She stayed for a moment. As she reached her door the wind rose, sifting through the grass, rising to her chin.
IV
The two figures met, unconsciously, without spoken arrangement, pushed towards one another by destiny, as they had been meeting now continuously during the last weeks.
Almost always at this hour; almost always at this place. On the sandy path in the green hollow below the Cathedral, above the stream, the hollow under the opposite hill, the hill where the field was, the field where they had the Fair.
Down into this green depth the sunset could not strike, and the chimes, telling over so slowly and so sweetly the three-quarters, filtered down like a memory, a reiteration of an old promise, a melody almost forgotten.
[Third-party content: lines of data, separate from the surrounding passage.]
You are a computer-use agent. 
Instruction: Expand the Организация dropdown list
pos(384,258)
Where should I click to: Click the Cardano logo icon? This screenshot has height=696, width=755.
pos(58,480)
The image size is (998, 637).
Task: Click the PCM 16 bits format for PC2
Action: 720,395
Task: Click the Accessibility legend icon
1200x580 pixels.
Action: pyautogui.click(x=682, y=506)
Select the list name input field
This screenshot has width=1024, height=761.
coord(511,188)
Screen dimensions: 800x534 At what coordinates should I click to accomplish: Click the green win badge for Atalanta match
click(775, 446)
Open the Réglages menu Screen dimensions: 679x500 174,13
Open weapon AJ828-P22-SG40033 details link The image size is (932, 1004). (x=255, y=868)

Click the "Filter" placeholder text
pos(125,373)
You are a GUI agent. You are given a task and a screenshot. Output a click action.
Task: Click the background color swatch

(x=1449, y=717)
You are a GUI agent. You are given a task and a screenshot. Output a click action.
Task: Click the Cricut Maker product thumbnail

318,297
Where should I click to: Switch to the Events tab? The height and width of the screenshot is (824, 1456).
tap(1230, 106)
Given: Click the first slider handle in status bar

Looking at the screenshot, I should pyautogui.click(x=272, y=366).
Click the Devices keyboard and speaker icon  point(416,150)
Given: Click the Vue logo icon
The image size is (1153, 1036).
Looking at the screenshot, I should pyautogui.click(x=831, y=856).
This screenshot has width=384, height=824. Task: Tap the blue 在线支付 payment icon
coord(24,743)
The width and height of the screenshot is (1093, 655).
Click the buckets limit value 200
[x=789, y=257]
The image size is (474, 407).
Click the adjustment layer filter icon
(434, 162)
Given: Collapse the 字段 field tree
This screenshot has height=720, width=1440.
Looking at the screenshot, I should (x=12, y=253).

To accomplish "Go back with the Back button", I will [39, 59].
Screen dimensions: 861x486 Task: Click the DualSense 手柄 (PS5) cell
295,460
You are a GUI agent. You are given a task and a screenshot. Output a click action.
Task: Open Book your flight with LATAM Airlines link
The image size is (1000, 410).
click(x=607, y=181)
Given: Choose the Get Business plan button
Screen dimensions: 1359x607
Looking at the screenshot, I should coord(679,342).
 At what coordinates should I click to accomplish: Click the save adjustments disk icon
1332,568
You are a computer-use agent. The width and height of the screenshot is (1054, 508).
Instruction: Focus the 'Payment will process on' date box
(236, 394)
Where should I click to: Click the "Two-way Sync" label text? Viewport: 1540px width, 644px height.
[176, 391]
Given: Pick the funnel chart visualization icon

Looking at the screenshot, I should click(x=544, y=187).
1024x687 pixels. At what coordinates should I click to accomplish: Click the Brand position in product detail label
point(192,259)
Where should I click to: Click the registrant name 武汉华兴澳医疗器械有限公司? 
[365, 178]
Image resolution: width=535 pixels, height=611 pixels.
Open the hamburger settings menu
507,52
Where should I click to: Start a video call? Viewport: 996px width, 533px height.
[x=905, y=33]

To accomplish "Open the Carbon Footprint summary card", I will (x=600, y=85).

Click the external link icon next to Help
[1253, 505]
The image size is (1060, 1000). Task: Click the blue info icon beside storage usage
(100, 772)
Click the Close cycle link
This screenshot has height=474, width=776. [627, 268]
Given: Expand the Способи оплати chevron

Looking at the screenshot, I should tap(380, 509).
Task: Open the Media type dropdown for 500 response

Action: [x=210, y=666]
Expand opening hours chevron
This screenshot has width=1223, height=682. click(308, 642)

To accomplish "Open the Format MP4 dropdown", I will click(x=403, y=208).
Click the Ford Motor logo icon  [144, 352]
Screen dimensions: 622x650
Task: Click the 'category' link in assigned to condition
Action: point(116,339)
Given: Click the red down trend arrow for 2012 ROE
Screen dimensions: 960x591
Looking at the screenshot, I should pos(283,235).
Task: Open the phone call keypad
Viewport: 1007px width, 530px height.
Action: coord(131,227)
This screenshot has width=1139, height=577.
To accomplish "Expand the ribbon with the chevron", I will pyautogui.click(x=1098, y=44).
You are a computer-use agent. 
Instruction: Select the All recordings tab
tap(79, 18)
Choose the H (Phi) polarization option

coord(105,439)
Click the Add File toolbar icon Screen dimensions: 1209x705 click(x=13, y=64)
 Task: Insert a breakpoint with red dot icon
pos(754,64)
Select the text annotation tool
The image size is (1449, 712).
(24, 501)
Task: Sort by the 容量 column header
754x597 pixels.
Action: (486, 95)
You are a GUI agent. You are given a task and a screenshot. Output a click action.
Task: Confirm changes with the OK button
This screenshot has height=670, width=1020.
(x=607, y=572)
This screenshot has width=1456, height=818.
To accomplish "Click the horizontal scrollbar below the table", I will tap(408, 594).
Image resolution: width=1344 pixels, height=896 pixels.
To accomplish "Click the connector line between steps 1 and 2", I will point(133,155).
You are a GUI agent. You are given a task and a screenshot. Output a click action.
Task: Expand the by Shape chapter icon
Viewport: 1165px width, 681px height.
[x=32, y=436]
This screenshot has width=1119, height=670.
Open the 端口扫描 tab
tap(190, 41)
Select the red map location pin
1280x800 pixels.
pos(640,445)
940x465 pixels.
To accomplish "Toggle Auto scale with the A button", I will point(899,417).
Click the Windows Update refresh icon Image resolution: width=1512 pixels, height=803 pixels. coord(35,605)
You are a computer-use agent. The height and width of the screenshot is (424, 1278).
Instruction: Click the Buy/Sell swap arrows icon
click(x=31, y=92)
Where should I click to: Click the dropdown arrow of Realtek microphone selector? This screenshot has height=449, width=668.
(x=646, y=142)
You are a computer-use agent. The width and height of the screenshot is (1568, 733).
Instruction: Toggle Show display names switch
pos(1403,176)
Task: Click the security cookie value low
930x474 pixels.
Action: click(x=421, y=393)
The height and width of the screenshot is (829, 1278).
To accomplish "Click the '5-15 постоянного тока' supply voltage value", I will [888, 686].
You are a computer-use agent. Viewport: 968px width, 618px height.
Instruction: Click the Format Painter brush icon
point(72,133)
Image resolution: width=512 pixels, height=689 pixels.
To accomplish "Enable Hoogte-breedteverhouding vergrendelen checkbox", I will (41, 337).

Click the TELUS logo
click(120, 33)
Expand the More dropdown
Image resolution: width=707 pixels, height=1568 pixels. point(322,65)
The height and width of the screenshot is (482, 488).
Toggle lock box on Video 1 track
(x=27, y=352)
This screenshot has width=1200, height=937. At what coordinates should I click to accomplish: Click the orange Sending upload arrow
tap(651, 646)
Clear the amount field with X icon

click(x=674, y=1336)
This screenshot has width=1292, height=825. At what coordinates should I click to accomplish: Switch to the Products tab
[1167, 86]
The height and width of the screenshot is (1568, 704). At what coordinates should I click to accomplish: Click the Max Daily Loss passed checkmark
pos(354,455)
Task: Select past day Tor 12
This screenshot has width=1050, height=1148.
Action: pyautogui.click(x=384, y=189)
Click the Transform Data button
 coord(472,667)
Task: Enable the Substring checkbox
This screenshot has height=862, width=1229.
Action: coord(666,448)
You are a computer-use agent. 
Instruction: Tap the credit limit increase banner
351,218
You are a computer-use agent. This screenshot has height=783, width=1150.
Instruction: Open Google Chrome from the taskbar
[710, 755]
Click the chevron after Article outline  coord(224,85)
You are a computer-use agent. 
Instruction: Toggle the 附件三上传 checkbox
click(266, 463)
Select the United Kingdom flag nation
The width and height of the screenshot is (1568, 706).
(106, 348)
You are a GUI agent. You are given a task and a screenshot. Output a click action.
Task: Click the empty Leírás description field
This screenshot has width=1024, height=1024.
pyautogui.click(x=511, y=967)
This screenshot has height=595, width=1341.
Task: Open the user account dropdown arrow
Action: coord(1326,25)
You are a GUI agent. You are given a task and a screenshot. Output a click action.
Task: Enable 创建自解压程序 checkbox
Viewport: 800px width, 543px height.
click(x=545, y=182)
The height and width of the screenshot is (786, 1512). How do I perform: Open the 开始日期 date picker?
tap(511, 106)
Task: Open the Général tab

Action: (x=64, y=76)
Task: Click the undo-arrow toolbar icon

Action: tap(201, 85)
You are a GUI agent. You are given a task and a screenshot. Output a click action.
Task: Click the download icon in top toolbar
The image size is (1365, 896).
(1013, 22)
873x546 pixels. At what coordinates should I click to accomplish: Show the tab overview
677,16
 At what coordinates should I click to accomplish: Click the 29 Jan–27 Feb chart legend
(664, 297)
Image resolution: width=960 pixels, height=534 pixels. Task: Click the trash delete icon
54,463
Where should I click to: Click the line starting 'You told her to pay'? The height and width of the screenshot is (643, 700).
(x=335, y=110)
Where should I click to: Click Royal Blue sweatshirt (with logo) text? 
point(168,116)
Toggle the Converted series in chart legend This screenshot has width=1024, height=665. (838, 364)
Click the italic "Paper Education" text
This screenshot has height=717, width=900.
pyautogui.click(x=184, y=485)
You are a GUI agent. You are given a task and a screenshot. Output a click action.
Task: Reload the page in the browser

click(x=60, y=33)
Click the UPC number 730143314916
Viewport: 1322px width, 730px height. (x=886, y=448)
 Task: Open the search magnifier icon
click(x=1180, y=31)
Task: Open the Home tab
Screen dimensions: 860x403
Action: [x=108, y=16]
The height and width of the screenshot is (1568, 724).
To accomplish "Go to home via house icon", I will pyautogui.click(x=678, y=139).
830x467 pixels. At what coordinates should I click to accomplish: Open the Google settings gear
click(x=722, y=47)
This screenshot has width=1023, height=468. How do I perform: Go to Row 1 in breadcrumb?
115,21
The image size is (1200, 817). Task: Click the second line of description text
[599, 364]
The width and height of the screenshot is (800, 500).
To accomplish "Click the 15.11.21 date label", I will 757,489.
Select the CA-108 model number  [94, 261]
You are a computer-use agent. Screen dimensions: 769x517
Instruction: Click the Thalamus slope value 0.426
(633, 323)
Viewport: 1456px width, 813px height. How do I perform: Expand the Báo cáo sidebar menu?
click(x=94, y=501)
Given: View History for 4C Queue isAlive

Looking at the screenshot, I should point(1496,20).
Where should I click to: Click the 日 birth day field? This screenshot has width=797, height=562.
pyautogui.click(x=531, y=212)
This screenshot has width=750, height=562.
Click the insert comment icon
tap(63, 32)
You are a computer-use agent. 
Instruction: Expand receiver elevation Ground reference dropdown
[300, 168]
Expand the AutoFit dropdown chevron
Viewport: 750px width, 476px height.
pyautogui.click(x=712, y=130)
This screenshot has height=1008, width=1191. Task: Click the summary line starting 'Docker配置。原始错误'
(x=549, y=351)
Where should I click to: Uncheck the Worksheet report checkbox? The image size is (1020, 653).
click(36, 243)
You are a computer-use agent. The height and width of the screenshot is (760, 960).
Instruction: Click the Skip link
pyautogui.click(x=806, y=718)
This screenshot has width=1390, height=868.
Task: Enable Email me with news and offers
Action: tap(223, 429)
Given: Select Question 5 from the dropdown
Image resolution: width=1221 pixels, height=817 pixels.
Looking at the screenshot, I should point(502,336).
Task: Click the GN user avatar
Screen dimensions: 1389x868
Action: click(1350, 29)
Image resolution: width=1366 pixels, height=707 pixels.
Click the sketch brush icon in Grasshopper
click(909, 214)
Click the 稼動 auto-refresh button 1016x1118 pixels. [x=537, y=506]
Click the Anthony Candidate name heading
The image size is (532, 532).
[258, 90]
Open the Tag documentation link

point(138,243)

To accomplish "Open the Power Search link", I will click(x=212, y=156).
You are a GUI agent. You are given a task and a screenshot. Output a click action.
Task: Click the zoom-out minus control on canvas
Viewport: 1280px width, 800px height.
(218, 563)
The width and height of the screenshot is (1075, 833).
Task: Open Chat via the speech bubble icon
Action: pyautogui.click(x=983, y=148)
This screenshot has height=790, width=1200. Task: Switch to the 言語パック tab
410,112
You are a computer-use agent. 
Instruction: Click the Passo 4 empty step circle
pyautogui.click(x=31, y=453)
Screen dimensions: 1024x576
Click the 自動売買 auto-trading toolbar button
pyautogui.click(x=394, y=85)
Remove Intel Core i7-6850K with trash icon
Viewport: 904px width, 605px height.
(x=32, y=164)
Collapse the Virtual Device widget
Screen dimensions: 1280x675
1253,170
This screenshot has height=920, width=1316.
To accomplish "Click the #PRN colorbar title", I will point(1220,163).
But above her head the woman, looking up, could see the rose change to orange and could watch the cloud, like a pool of green water, extend and rest, lying like a sheet of glass behind which the orange gleamed.
They met always thus, she coming from the town as though turning upwards through the tangled path to her home in the Precincts, he sauntering slowly, his hands behind his back, as though he had been wandering there to think out some problem....
Sometimes he did not come, sometimes she could not. They never stayed more than ten minutes there together. No one from month to month at that hour crossed that desolate path.
To-day he began impetuously. "If you hadn't come to-night, I think I would have gone to find you. I had to see you. No, I had nothing to say. Only to see you. But I am so lonely in that house. I always knew I was lonely-- never more than when I was married--but now.... If I hadn't these ten minutes most days I'd die, I think...."
They didn't touch one another, but stood opposite gazing, face into face.
"What are we to do?" he said. "It can't be wicked just to meet like this and to talk a little."